Aim: Copy out each of the lines below word for word, keeping their order.

Exercise data:
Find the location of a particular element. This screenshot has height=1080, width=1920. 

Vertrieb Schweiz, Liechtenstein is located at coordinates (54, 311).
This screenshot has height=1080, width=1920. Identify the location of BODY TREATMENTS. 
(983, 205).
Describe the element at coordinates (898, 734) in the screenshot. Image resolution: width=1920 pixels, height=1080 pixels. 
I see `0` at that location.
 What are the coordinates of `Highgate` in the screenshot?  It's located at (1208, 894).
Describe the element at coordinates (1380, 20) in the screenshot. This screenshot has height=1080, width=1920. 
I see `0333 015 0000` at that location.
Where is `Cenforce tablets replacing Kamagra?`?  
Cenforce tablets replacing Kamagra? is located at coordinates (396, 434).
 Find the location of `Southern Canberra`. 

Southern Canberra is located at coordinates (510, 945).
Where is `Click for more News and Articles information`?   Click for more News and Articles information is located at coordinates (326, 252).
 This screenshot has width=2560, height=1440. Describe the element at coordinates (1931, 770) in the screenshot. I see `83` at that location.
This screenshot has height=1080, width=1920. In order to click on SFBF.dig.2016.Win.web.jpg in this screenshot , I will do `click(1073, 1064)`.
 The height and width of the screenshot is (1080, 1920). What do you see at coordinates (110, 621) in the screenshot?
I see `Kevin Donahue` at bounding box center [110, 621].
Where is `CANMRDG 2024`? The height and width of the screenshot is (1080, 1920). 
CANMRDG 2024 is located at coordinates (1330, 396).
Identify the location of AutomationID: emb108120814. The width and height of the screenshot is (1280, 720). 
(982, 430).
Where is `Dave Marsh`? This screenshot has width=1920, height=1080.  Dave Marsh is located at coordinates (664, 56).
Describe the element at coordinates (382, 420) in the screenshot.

Correct response:
Find the location of a particular element. This screenshot has height=1080, width=1920. 

Vertrieb Schweiz, Liechtenstein is located at coordinates (54, 311).
This screenshot has height=1080, width=1920. Identify the location of BODY TREATMENTS. 
(983, 205).
Describe the element at coordinates (898, 734) in the screenshot. Image resolution: width=1920 pixels, height=1080 pixels. 
I see `0` at that location.
 What are the coordinates of `Highgate` in the screenshot?  It's located at (1208, 894).
Describe the element at coordinates (1380, 20) in the screenshot. This screenshot has height=1080, width=1920. 
I see `0333 015 0000` at that location.
Where is `Cenforce tablets replacing Kamagra?`?  
Cenforce tablets replacing Kamagra? is located at coordinates (396, 434).
 Find the location of `Southern Canberra`. 

Southern Canberra is located at coordinates (510, 945).
Where is `Click for more News and Articles information`?   Click for more News and Articles information is located at coordinates (326, 252).
 This screenshot has width=2560, height=1440. Describe the element at coordinates (1931, 770) in the screenshot. I see `83` at that location.
This screenshot has height=1080, width=1920. In order to click on SFBF.dig.2016.Win.web.jpg in this screenshot , I will do `click(1073, 1064)`.
 The height and width of the screenshot is (1080, 1920). What do you see at coordinates (110, 621) in the screenshot?
I see `Kevin Donahue` at bounding box center [110, 621].
Where is `CANMRDG 2024`? The height and width of the screenshot is (1080, 1920). 
CANMRDG 2024 is located at coordinates (1330, 396).
Identify the location of AutomationID: emb108120814. The width and height of the screenshot is (1280, 720). 
(982, 430).
Where is `Dave Marsh`? This screenshot has width=1920, height=1080.  Dave Marsh is located at coordinates (664, 56).
Describe the element at coordinates (382, 420) in the screenshot.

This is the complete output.